What is $(65!)^2$ congruent to mod $131$?

Question

So I'm trying to find a solution for the equation $$(65!)^2\equiv x\:(\text{mod}\: 131)$$ I'm given the hint to use Wilson's Theorem which states, that for a prime $p$ we have $(p-1)!\equiv -1\:(\text{mod}\:p)$.

The only thing I've managed to so far is insert my number in Wilson's Theorem: So I get $(130!)\equiv -1\:(\text{mod}\: 131)$. From here on I have no idea what to do.

Any help would be appreciated. Apologies for any english errors.

More generally, if $n=2k+1$ is an odd number, you can show: $$(n-1)!\equiv (-1)^{k}\left(k!\right)^2\pmod{n}$$ — Thomas Andrews, Jul 18 '19 at 21:12
@ThomasAndrews: in your first comment, you meant $\mod 131$ ? — J. W. Tanner, Jul 18 '19 at 21:14

score 7 · Accepted Answer · answered Jul 18 '19 at 21:13

7

$$\begin{align} 130! &\equiv130\cdot129\cdots66\cdot65\cdots2\cdot1\mod{131}\\ &\equiv(-1)\cdot(-2)\cdots(-65)\cdot65\cdots2\cdot1\mod{131}\\ &\equiv(-1)^{65}(65!)^2\mod{131}\\ &\equiv-(65!)^2\mod{131}\\ &\equiv-1\mod{131}\\ \end{align}$$ $$\therefore(65!)^2\equiv1\mod{131}$$

answered Jul 18 '19 at 21:13

Peter Foreman

19,947

This answer is written "out of order", isn't it?

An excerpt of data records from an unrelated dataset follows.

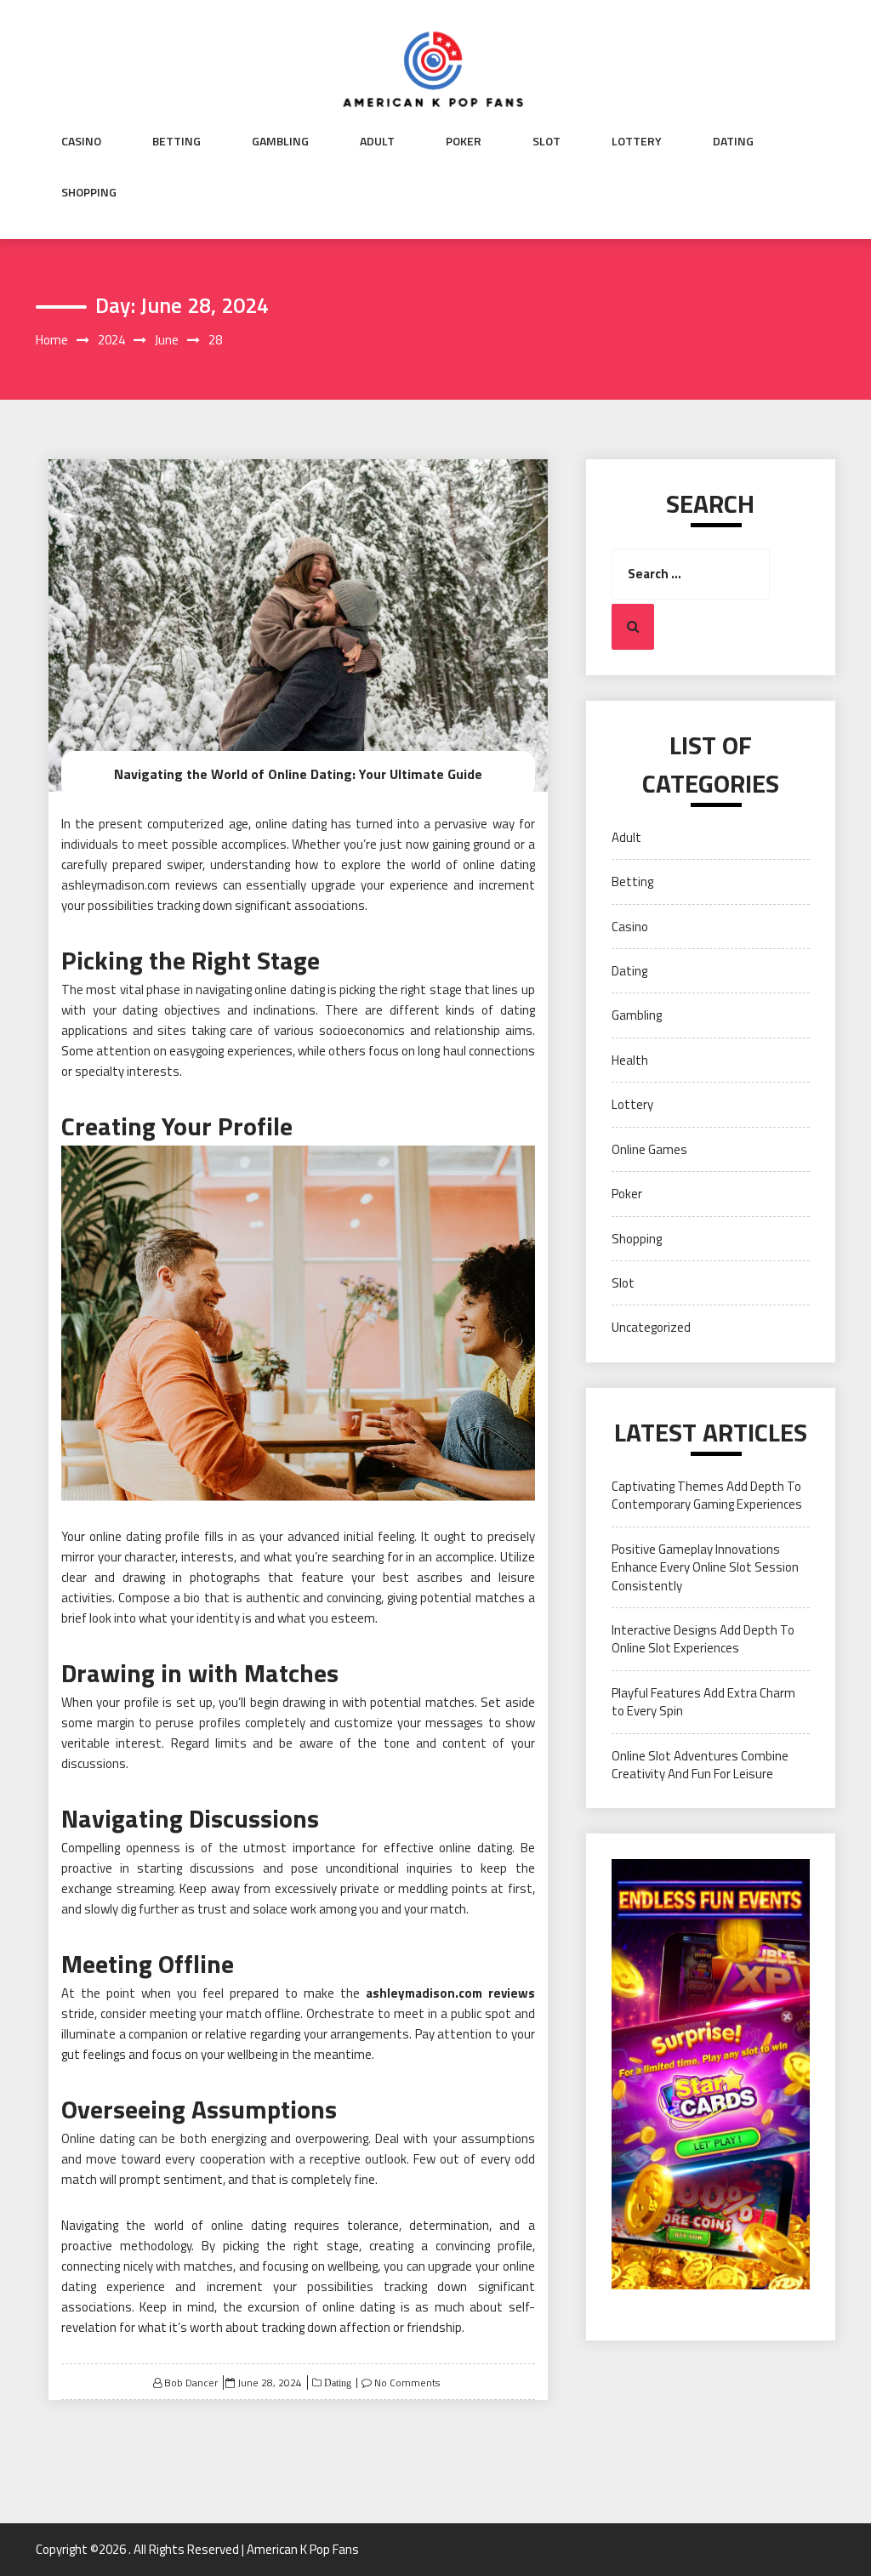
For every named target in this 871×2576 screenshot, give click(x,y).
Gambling (280, 141)
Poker (463, 141)
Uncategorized (651, 1327)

You start with $130!$ and show that it's congruent to $-(65!)^2$, and then you invoke the fact that $130! \cong -1$, and finally you conclude that $-(65!)^2 \cong -1$ and therefore $(65!)^2 \cong 1$. Wouldn't it be easier to follow if you started with $-(65!)^2$, manipulated that into $130!$, and then rewrote that to $-1$? – Tanner Swett Jul 18 '19 at 21:48

What is $(65!)^2$ congruent to mod $131$?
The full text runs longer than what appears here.